- _WHAT YOU ARE ASKED TO DO_
When you reach the line that contains "Task: Open the", please begin copying, and carry on exactly to the last line of the material, leaving out every picture.

- _DATA FOR THIS TASK_
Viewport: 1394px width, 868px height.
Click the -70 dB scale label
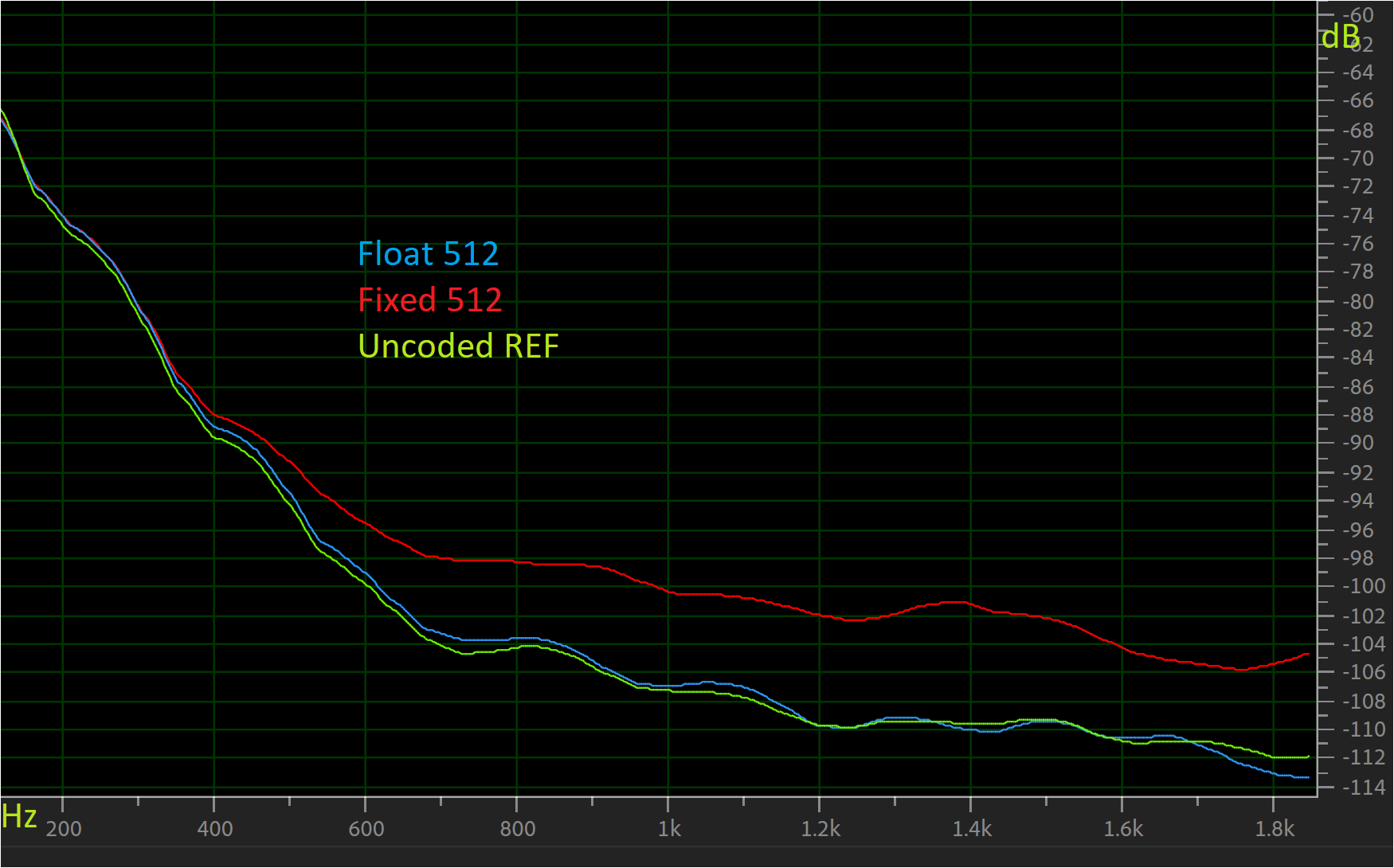coord(1358,158)
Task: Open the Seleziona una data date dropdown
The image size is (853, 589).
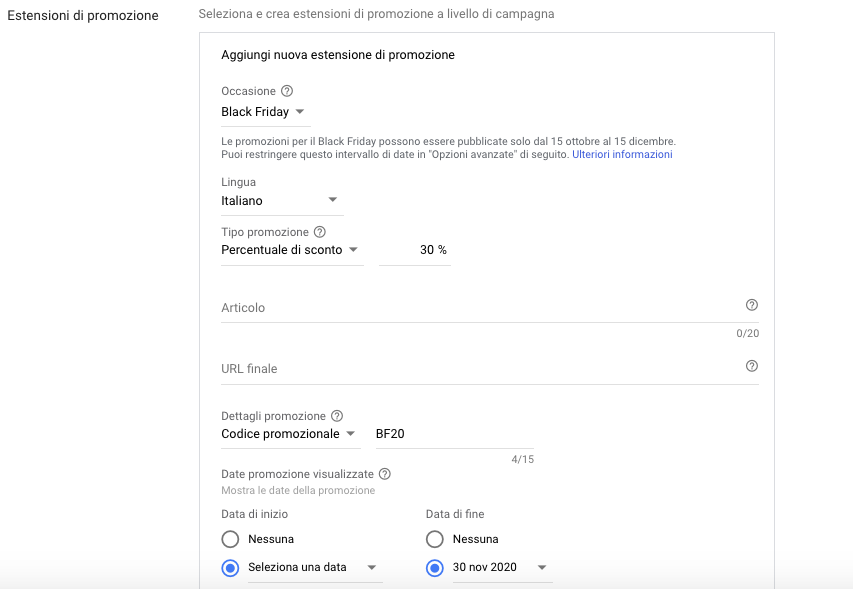Action: click(315, 568)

- _SOLUTION_
Task: Open the Seleziona una data date dropdown
The image size is (853, 589).
Action: click(315, 568)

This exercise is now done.